Я не стал вмешиваться. Я оставался при мнении, что иногда надо выпускать пар и разбавлять горькое сладким. Смех и веселье лечат душевные раны. Видит Создатель — мы насмотрелись много по пути сюда и нашим душам не помешает немного бальзама — пусть и грубоватого, но веселого…
Мы прошли еще шесть лиг. По ровной песчаной дороге, преимущественно тянущейся прямо как стрела и лишь изредка немного отклоняющейся в сторону. И ни одного крутого поворота! — ни одного! Мы прошли прямо сквозь разрезанный на две части высокий земляной холм — такое впечатление, что большим кухонным ножом из него вырезали сердцевину — как ее вырезают у яблока. Про снесенные и разбросанные остатки более мелких холмов можно и не говорить. Особенно меня впечатлил древний пень какого-то огромнейшего дерева, вырванный из земли и отброшенный в сторону — весь наш отряд мог бы пообедать прямо на вершине пня и не испытать особого стеснения. Настоящий лесной великан. В сторону тянулась огромнейшая просека, выбитая в более молодых и тонких деревьях падением гиганта. Его «тело» и поныне покоилось там же, давно уж прогнив и почернев, провалившись во многих местах. На месте былых сучьев и ветвей зияли истекающие влагой черные дыры, гигант и по сей день оплакивал свою участь.
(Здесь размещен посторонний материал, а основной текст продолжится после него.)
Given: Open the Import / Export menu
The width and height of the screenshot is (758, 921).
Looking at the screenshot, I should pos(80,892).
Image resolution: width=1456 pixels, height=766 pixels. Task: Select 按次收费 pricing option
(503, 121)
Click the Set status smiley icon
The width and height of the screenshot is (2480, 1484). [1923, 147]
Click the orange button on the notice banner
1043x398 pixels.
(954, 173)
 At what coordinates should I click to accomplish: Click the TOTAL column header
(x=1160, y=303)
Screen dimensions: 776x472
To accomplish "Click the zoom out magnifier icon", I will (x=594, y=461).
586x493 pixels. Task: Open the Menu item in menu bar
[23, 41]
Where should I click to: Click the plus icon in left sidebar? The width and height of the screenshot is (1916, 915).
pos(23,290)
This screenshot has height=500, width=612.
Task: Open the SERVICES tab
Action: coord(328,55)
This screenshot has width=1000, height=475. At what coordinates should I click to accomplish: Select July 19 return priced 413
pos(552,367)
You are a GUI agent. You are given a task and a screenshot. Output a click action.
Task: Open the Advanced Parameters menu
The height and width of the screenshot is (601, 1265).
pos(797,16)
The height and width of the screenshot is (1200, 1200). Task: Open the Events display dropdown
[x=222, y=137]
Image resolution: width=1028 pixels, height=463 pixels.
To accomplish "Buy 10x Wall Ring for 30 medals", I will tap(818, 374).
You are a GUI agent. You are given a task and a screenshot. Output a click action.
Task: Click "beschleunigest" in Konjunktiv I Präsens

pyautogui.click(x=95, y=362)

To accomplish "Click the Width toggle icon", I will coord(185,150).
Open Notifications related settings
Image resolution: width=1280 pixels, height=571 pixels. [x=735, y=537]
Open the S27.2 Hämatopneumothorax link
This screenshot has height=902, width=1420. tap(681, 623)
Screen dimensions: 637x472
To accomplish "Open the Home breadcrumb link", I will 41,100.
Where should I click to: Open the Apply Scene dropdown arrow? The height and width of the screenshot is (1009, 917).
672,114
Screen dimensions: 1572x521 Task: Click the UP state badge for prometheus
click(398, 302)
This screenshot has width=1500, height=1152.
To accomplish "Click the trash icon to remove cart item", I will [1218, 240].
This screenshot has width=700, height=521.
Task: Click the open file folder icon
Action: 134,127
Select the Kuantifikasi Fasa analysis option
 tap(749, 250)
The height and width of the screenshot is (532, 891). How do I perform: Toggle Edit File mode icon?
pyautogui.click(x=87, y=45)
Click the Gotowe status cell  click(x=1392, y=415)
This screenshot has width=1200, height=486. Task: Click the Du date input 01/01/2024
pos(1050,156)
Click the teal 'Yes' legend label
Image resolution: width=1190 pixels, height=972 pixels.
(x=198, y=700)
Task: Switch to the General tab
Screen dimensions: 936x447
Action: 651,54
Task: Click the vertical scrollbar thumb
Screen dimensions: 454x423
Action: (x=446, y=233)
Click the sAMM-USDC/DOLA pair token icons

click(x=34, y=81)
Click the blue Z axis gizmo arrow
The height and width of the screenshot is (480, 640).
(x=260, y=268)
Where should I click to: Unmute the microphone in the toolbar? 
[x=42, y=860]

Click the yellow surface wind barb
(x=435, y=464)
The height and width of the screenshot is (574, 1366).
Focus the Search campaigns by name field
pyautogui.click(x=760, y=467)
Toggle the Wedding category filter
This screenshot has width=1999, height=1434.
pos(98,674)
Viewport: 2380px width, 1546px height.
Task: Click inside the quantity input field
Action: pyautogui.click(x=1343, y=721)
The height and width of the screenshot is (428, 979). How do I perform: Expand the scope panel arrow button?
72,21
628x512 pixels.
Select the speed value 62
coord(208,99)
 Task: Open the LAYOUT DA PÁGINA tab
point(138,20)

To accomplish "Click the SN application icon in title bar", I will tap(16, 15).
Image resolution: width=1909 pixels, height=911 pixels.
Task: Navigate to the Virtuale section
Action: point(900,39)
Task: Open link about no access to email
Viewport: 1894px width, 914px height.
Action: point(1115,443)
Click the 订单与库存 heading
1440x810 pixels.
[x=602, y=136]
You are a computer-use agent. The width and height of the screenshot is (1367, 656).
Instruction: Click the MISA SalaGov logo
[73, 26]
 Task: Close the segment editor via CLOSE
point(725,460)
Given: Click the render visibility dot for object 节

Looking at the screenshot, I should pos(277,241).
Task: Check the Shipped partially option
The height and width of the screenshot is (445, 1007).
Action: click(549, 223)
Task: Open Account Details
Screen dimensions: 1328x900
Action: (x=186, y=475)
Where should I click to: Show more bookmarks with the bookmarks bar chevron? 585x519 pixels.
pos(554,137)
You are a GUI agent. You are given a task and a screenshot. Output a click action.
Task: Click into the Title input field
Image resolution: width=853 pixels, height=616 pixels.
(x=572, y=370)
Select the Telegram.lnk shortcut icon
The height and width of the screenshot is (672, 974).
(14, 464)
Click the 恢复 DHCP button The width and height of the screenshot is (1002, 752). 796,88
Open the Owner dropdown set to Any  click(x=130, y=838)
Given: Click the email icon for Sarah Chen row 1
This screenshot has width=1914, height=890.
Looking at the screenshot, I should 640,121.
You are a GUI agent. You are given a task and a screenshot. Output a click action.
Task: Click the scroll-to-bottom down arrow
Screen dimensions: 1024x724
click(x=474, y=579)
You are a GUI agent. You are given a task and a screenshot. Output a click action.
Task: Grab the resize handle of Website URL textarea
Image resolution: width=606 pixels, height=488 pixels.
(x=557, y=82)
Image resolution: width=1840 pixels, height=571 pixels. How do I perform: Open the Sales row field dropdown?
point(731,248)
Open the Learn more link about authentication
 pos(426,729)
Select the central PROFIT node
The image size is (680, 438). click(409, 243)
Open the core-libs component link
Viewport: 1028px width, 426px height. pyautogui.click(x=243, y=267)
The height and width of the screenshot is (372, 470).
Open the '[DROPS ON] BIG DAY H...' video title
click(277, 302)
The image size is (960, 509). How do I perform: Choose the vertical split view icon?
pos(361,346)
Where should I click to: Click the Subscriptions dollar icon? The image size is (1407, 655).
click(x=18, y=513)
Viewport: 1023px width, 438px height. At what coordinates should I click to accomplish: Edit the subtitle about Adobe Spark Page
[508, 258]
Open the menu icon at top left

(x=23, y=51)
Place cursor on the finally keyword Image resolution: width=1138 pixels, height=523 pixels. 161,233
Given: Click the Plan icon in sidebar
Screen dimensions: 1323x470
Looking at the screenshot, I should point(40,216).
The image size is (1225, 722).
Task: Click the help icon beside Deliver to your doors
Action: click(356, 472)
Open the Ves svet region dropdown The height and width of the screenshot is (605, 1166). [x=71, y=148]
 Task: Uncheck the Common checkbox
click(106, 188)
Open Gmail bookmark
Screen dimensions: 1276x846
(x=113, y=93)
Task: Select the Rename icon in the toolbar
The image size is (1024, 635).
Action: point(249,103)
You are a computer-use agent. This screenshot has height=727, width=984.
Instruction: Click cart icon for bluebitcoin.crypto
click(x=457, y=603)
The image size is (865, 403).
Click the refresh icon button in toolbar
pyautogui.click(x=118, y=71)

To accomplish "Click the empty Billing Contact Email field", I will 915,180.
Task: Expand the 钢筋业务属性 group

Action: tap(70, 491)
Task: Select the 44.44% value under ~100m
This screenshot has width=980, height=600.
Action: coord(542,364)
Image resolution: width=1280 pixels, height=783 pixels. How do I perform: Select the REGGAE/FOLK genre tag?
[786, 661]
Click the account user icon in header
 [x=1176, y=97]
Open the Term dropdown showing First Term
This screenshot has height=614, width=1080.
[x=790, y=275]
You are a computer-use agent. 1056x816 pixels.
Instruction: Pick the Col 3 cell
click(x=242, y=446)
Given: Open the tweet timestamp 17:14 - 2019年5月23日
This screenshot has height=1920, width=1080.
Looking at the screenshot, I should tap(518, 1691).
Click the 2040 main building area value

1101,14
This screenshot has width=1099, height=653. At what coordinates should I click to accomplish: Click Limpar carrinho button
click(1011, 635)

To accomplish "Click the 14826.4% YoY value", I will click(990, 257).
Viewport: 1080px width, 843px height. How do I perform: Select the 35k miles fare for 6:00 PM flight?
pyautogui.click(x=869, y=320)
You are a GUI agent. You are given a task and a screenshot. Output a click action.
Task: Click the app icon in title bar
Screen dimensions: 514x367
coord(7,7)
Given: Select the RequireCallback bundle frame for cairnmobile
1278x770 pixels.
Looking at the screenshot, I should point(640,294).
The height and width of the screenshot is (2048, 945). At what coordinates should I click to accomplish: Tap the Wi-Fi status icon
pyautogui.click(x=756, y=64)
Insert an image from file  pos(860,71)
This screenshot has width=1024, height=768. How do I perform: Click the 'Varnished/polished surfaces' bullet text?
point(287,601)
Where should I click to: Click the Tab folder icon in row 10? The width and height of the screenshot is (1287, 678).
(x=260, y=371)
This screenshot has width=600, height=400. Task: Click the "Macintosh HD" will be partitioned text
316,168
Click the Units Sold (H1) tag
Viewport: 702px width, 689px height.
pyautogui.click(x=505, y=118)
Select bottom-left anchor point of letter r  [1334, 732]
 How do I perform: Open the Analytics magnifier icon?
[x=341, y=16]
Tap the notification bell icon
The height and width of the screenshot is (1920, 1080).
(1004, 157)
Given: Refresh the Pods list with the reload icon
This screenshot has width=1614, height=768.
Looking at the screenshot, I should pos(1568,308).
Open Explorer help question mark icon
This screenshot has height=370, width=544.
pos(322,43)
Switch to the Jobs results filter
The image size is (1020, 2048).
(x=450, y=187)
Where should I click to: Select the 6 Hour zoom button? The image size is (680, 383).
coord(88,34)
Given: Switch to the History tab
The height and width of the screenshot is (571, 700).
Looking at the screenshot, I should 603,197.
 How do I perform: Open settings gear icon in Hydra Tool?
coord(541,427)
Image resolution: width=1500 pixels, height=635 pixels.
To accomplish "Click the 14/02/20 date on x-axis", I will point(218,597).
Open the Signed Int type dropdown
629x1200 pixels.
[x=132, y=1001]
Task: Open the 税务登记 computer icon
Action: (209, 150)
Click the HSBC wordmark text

Дорога вела нас дальше, все столь же ухоженная, очищенная. Встретилось еще несколько ручьев, все они как один пробегали под дорогой, будучи заключенными в каменные крытые желоба. Работа проделана адская. Долгая. Мы упорно продвигались вперед, и спустя очередную легшую под наши ноги лигу я увидел впереди конец пути — дорога здесь резко заканчивалась. Во всяком случае, так выглядело на первый взгляд.
Тут вообще все выглядело странно — в особенности на зачастую оказывающийся не туда смотрящим первый взгляд.
Преодолев густую еловую рощу — без малейшего труда, шагая по песчаной дороге, — мы оказались на границе обширного пустого пространства, посередине увенчанного гигантской гранитной массой.
Скала. Большая гранитная скала. И не скала… слишком уж невысоким было это возвышение. Если вспомнить невзрачное название приютившей нас Подковы, то здесь, руководствуясь скудной фантазией создавшего карту картографа, вполне подошло бы название Навозная Лепешка.
Грубо. Некрасиво. Но полностью отвечает истине. Не знаю, что здесь творилось в древние времена, когда из земли перли вздымаемые раскаленной магмой камни, но, по всей видимости, процесс остановился очень быстро. И в результате получилась темно-серая каменная нашлепка, смахивающая на очень толстую лепешку в поперечнике не менее двух лиг. Высота смешная, если сравнивать с Подковой — тут не больше пятидесяти локтей, как мне думается. Склоны пологие, изъеденные ветрами, дождями и снегами. Глубокие трещины, идущие сверху вниз, будто следы от гигантского ножа, начавшего разрезать гранитный пирог на куски, но так и не закончивший работу. Трещины настолько широки, что могут смело называться ущельями, уходящими вглубь Лепешки.
Пирог!
Вот какое название подходит больше всего. Не видел всю скалу целиком, но сейчас я предпочитаю называть все как можно проще, без выкрутасов. Остывший крестьянский пирог — крепкий, толстый, хорошо пропеченный и почти разрезанный.
— Какова же начинка пирога? — задумчиво пробормотал я, отводя в сторону пышную еловую лапу и поверх нее глядя вдаль.
— Как-как, господин? Какого еще пирога? — полюбопытствовал Литас, присевший на одно колено рядом со мной.